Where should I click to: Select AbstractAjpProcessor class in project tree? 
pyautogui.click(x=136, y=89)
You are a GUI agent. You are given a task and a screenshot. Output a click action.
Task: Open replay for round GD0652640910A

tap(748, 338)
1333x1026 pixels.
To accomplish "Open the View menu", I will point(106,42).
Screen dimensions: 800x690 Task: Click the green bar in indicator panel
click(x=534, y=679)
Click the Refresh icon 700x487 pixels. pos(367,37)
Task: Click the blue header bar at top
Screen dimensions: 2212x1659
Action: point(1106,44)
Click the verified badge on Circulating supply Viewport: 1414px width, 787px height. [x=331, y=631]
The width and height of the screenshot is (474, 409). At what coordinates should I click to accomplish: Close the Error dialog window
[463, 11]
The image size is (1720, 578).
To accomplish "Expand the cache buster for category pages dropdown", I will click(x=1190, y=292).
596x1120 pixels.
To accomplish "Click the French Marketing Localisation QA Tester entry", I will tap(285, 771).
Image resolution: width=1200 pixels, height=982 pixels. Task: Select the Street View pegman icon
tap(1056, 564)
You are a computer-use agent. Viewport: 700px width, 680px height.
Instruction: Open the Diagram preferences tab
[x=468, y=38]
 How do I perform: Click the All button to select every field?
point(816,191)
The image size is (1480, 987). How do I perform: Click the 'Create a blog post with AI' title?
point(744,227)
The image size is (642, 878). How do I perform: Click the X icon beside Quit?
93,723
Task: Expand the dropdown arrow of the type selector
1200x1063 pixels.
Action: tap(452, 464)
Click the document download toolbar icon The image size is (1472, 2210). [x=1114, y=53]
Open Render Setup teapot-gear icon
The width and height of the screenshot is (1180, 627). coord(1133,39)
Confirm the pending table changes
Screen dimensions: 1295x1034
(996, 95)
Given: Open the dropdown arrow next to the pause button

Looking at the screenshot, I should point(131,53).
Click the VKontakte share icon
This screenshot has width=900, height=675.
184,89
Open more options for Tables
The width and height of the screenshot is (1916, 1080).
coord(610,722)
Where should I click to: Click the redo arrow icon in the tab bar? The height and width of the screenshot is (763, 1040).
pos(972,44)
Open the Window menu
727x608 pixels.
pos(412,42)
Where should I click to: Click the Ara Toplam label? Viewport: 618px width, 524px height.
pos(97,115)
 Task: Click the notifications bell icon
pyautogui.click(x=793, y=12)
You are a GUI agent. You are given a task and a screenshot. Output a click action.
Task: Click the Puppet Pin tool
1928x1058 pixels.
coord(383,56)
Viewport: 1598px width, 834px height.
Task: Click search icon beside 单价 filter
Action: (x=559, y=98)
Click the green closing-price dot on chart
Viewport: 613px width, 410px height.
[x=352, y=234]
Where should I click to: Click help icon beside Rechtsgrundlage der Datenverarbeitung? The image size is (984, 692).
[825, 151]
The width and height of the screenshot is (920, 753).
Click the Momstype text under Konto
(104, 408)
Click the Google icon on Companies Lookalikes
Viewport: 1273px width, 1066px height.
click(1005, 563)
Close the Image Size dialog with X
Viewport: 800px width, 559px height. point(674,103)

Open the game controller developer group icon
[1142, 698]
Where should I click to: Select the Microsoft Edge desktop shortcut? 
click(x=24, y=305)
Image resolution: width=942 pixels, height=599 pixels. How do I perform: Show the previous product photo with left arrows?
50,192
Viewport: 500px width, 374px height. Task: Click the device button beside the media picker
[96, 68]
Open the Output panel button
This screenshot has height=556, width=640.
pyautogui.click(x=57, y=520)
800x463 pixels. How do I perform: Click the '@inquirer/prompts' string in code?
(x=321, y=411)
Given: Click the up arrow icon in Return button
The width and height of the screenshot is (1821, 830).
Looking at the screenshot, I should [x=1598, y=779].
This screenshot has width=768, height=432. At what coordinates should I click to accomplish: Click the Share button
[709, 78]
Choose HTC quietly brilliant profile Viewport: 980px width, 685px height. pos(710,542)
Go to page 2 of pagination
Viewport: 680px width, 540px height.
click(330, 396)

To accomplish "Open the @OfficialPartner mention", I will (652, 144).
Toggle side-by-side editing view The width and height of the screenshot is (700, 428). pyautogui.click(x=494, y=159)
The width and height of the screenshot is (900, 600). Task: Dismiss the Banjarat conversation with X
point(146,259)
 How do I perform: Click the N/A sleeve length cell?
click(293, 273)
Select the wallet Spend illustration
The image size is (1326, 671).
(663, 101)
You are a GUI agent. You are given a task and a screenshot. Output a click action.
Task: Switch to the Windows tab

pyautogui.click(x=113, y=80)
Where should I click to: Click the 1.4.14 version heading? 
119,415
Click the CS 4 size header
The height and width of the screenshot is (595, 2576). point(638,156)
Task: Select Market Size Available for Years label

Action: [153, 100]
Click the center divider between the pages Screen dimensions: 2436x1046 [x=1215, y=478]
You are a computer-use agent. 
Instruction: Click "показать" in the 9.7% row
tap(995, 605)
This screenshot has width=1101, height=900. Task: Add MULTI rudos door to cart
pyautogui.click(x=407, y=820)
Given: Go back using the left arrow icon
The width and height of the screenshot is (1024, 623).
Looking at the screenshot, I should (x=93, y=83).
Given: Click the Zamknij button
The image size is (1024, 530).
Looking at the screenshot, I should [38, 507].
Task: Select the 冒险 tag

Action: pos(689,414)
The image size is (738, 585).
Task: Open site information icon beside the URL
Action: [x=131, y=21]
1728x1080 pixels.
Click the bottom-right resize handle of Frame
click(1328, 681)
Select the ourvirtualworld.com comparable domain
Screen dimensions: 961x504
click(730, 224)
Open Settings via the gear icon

-------------------------

» **TASK OBJECTIVE**
All that is wanted is the stretch of lines above from the one containing "The image size is (642, 878)." through the one containing "Click the VKontakte share icon", duplicated exactly.

» **RESPONSE TO THE EXERCISE**
The image size is (642, 878). How do I perform: Click the X icon beside Quit?
93,723
Task: Expand the dropdown arrow of the type selector
1200x1063 pixels.
Action: tap(452, 464)
Click the document download toolbar icon The image size is (1472, 2210). [x=1114, y=53]
Open Render Setup teapot-gear icon
The width and height of the screenshot is (1180, 627). coord(1133,39)
Confirm the pending table changes
Screen dimensions: 1295x1034
(996, 95)
Given: Open the dropdown arrow next to the pause button

Looking at the screenshot, I should point(131,53).
Click the VKontakte share icon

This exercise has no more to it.